**TASK:** Return every line of the material below word for word, omitting the pictures.

+===+

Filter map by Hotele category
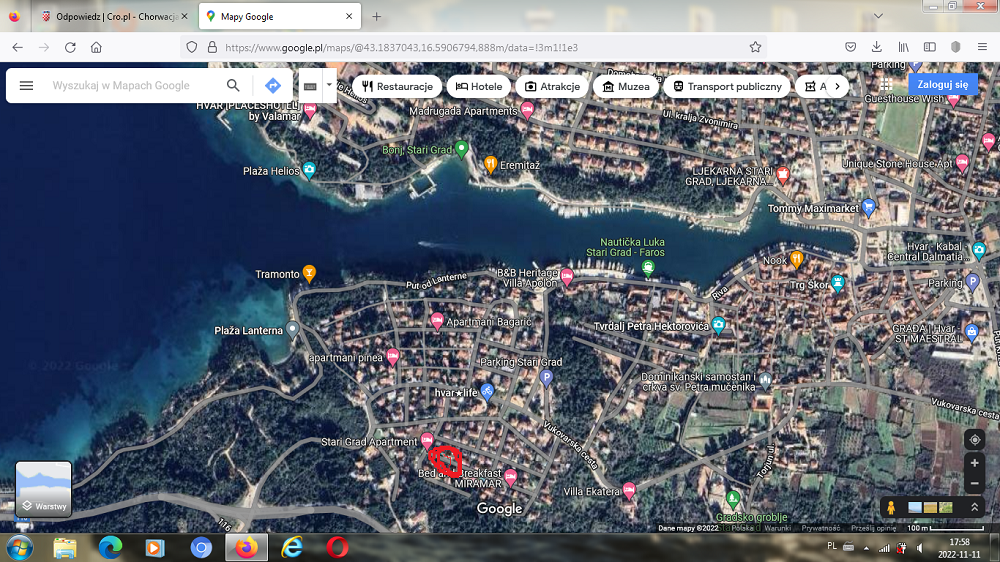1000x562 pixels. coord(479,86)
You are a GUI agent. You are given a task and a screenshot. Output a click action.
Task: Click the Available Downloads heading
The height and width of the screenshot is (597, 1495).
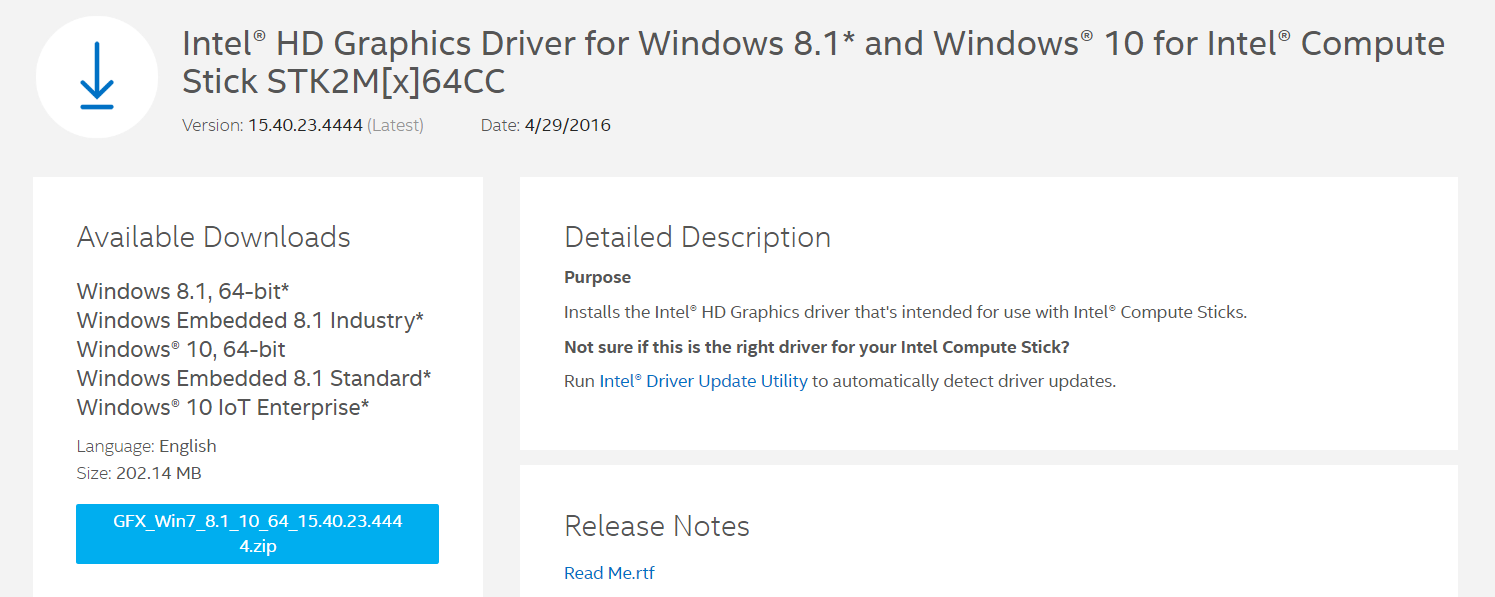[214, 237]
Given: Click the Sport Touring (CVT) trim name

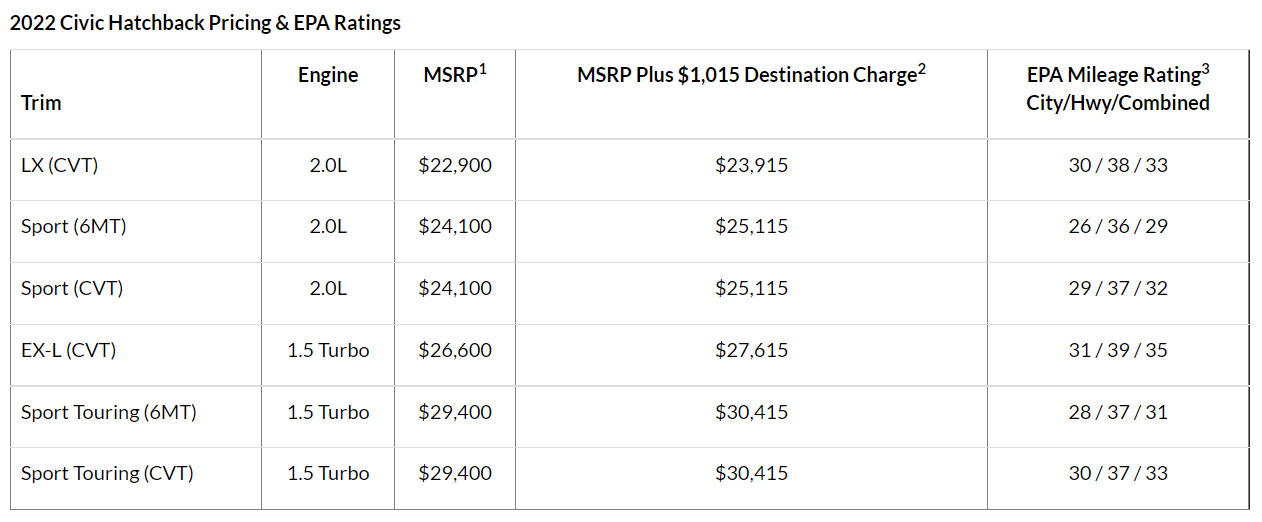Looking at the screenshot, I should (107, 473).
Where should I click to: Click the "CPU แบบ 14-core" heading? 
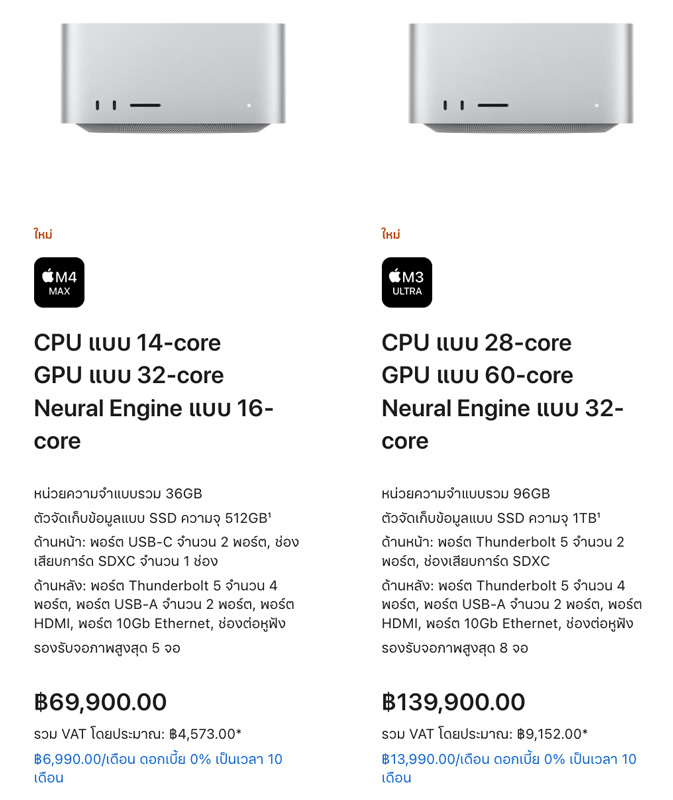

+===+

**IN RESPONSE:**
Filter map by Hotele category
1000x562 pixels. coord(479,86)
You are a GUI agent. You are given a task and a screenshot. Output a click action.
Task: Click the Available Downloads heading
The height and width of the screenshot is (597, 1495).
[214, 237]
Given: Click the Sport Touring (CVT) trim name

Looking at the screenshot, I should (107, 473).
Where should I click to: Click the "CPU แบบ 14-core" heading? 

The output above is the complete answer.